The task
Starting at the line that contains "Select the Ternary lithium battery value", write out every line through the end of the records below exactly as it appears, and leave out all pictures.

Top of Extracted information

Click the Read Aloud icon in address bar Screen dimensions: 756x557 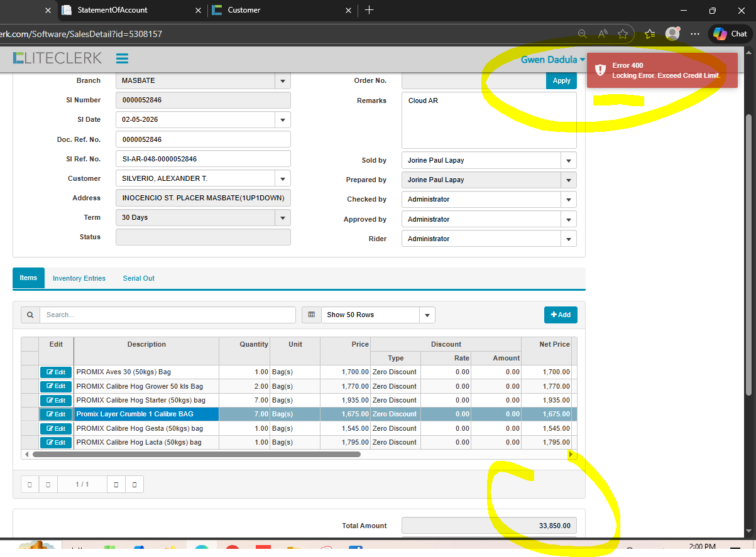[x=603, y=34]
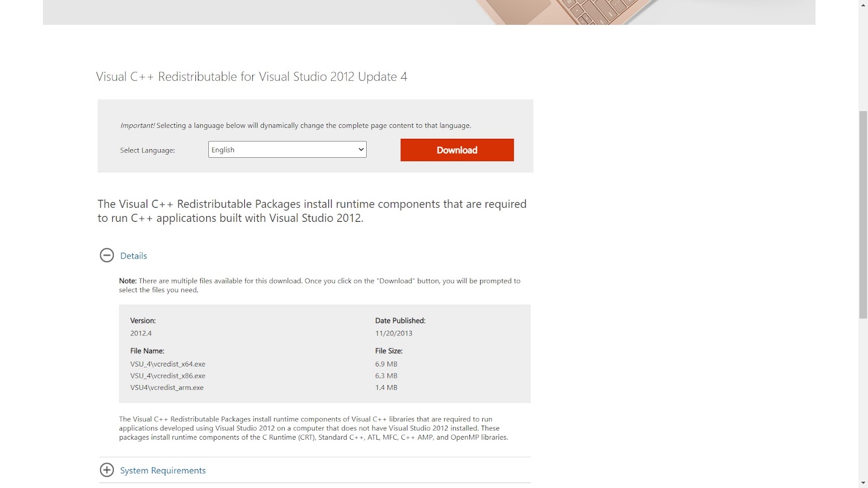This screenshot has height=488, width=868.
Task: Click the version number 2012.4
Action: (141, 333)
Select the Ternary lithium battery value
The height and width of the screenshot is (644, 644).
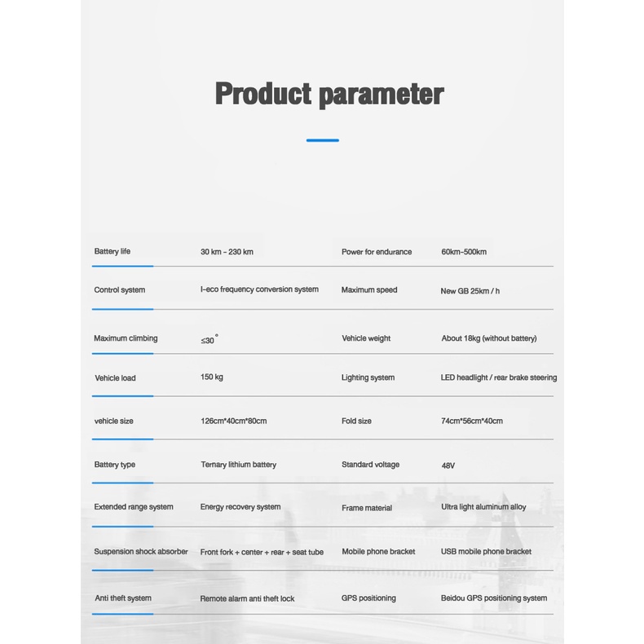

Bottom of Extracted information

Task answer
Select the Ternary lithium battery value
The height and width of the screenshot is (644, 644).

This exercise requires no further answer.